Researchers report a way to exploit graphene's speedy response to light in photodetectors

Graphene is known to have an extremely quick response to incoming light, which leads scientists to believe it can potentially lead to applications like ultrafast photodetectors that could meet the ever-growing demand for internet bandwidth. However, graphene's exceptional thinness means that it absorbs light poorly, typically tapping only about 2% of a laser beam’s energy.

Now, scientists from Switzerland's ETH Zurich have shown how graphene’s speed might be exploitable after all, by integrating it with a tailor-made infrared absorber—a metamaterial consisting of an array of tiny gold antennas.
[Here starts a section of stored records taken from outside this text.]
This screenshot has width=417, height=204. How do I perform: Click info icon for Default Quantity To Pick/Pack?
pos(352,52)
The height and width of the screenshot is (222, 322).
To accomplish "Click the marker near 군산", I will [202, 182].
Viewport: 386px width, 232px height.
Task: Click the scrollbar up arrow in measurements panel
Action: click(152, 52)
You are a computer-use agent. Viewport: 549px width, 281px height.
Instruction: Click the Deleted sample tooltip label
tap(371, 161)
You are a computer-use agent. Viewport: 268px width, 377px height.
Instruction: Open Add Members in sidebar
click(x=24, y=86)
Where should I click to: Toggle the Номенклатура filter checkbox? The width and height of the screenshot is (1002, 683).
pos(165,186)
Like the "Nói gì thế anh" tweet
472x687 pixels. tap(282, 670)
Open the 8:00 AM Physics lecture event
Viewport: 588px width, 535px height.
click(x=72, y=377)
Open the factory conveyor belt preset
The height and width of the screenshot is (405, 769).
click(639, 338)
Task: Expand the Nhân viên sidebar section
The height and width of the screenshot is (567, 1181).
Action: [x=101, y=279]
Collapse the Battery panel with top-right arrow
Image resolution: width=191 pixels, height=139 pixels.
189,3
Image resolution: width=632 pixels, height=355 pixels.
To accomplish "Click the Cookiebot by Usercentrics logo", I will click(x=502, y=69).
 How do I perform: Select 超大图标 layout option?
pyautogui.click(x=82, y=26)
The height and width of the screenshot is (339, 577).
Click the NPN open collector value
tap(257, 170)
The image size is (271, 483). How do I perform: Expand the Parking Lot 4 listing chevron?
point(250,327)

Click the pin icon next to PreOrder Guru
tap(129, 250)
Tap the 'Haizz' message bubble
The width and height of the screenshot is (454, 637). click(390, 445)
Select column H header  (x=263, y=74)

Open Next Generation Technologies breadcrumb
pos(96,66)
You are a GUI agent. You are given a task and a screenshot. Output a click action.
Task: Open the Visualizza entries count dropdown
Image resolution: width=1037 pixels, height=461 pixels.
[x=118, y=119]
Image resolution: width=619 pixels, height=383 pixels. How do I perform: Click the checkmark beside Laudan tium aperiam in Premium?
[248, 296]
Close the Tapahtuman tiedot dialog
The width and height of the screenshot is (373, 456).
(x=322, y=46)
The researchers have reportedly demonstrated a world-record photodetection bandwidth of 500 GHz combined with a flat frequency response across a broad part of the near-infrared spectrum. Although the device’s overall absorption still remains fairly low, they believe that its ability to deal with high input powers combined with further design optimizations could enable a new generation of graphene-based photodetectors.


Many researchers developing graphene-based photodetectors have tried to overcome the material’s poor absorption by incorporating devices within photonic integrated circuits. This approach has the merits of speed and applicability across a broad spectral range. However, that range can only be accessed in its entirety by varying a circuit’s geometry.

For their solution to the absorption problem, Stefan Koepfli, Juerg Leuthold and colleagues at ETH Zurich instead turned to a gold-based metamaterial illuminated in free space by a single-mode fiber. Their device has five layers, with the lowest two layers consisting of a gold reflecting backplane and a spacer made from aluminum oxide. Above that is a single layer of graphene, with the metamaterial attached, followed by a passivation layer of aluminum oxide to cap the device.

The metamaterial consists of a 10 × 10 array of roughly 250-nm-long dipole antennas, which are fabricated as periodic broadenings of a narrow gold wire and placed 1 µm apart. The antennas respond to the electric field of infrared waves by generating electromagnetic hotspots in their vicinity, some of the energy from which is absorbed by the graphene. (This process is enabled by n-type and p-type doping created by the alternating gold and silver contacts.)

To test their device’s response speed, Koepfli and colleagues subjected it to laser beats with frequencies between 2 and 500 GHz. The device generated a strong signal across the entire range, remaining consistently above –3 dB, with the upper end of the range corresponding to the highest ever bandwidth for a photodetector. They also recorded a higher bit rate than any other graphene detector—measuring 132 Gbit/s using a binary modulation of the laser pulse amplitude.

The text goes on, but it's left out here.